ABOUT THIS TASK
Filter the records for lines holding the string "computer".
** MATERIAL TO PROCESS follows **
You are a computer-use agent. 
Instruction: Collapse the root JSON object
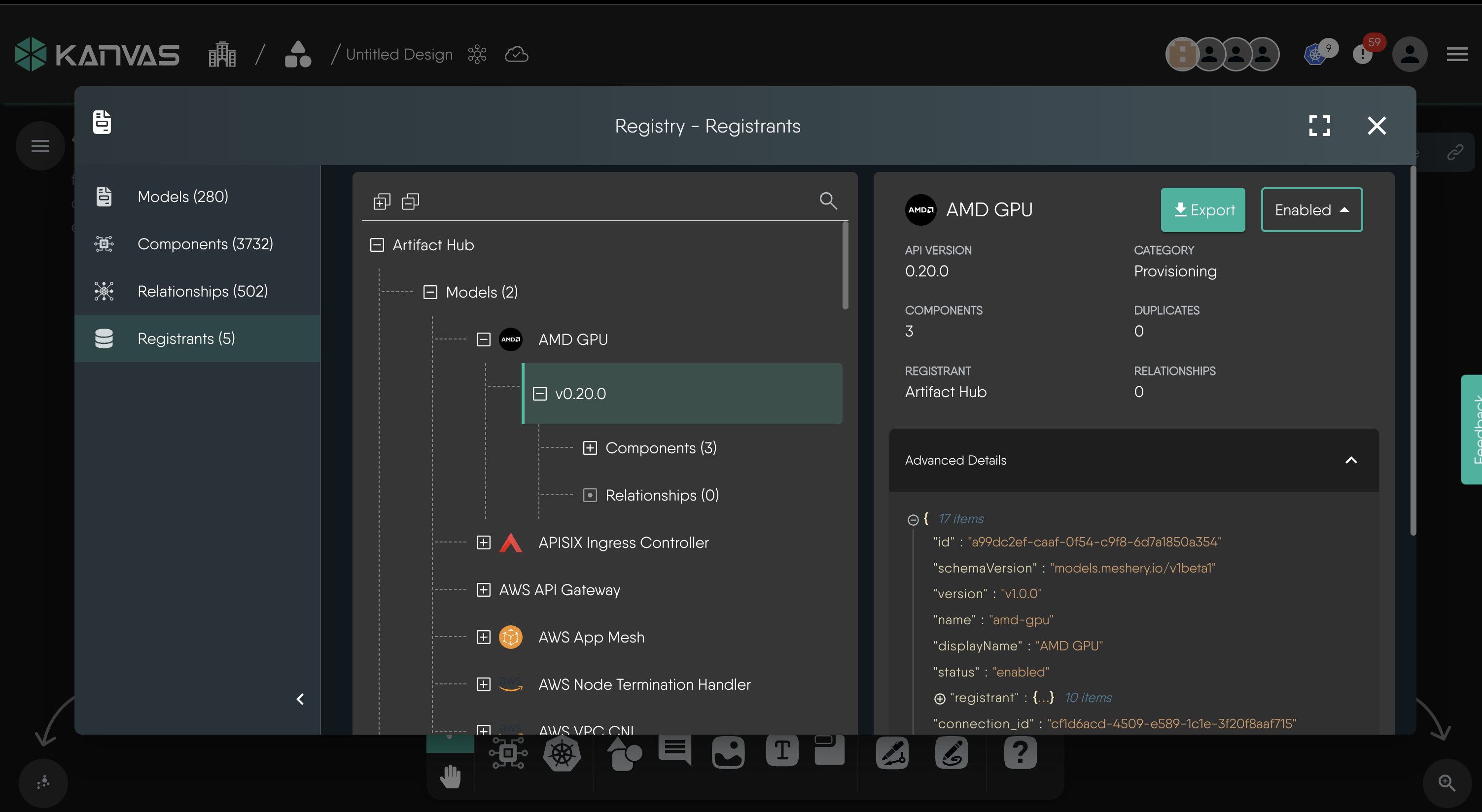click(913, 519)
** End of MATERIAL TO PROCESS **
** MATERIAL TO PROCESS follows **
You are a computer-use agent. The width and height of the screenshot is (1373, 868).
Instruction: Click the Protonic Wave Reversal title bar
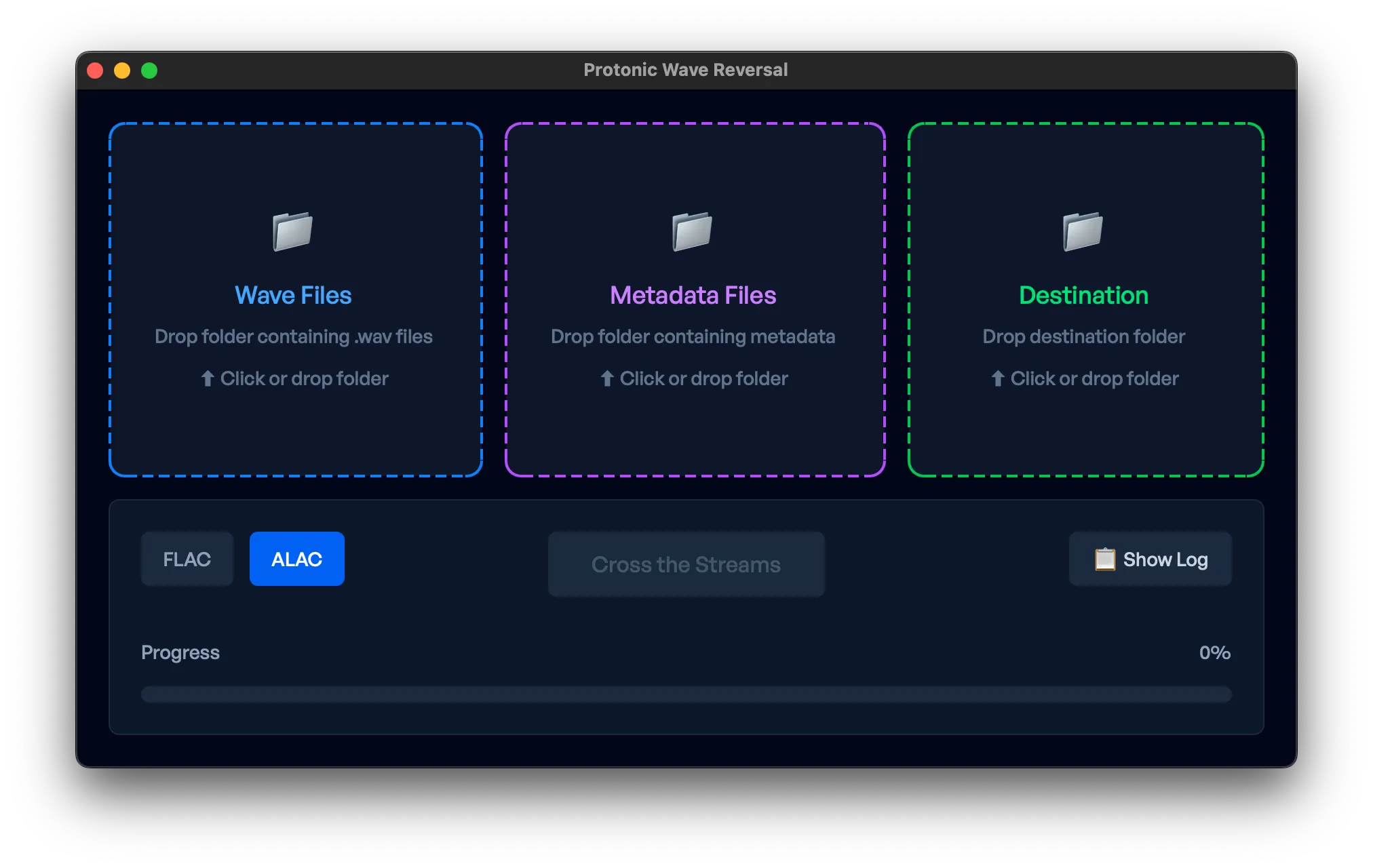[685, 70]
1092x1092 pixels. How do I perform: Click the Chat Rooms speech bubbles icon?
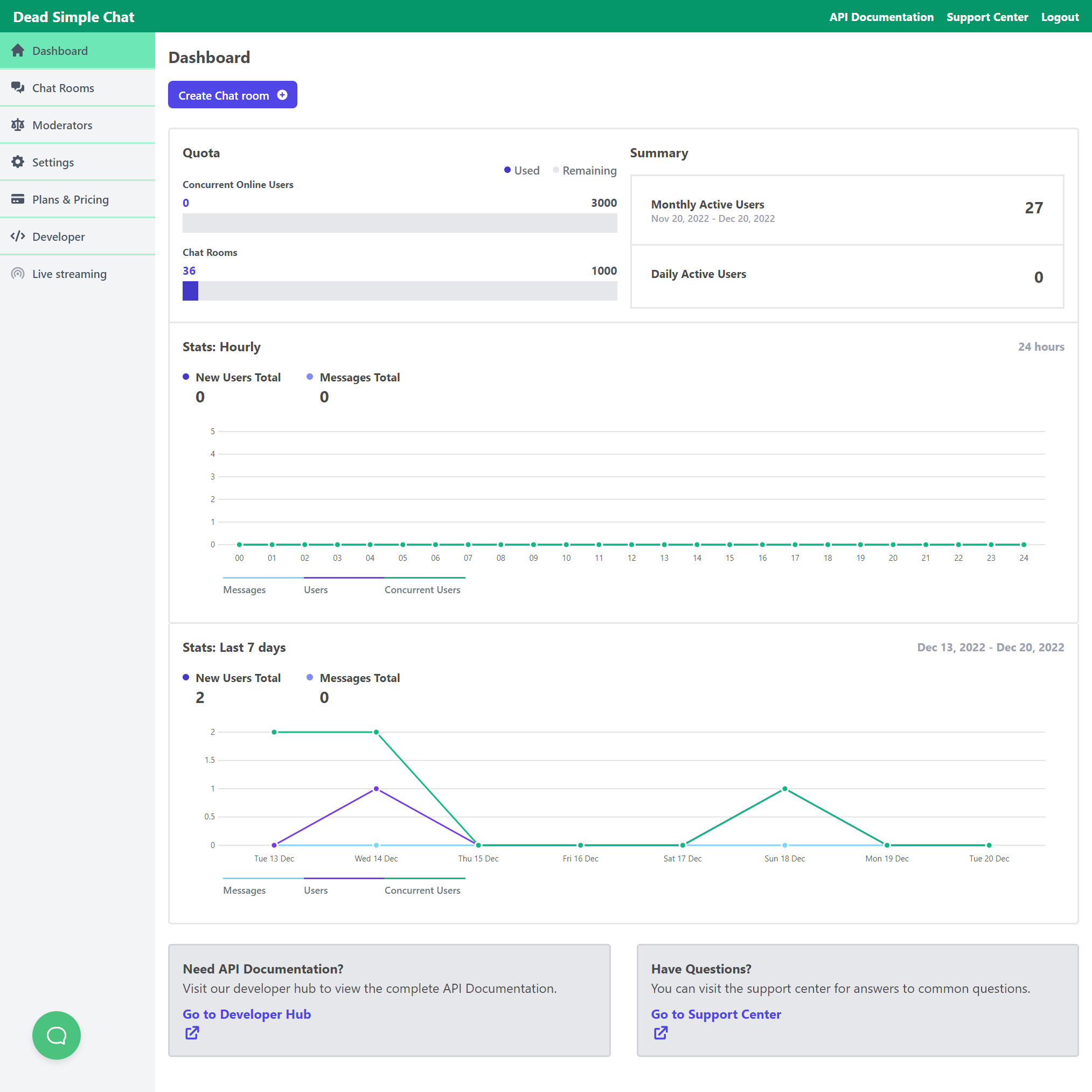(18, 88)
** End of MATERIAL TO PROCESS **
** MATERIAL TO PROCESS follows **
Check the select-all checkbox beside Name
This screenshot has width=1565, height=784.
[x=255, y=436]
** End of MATERIAL TO PROCESS **
COMPLETED EXERCISE
You are a computer-use agent. 
You are a computer-use agent. The width and height of the screenshot is (1373, 868).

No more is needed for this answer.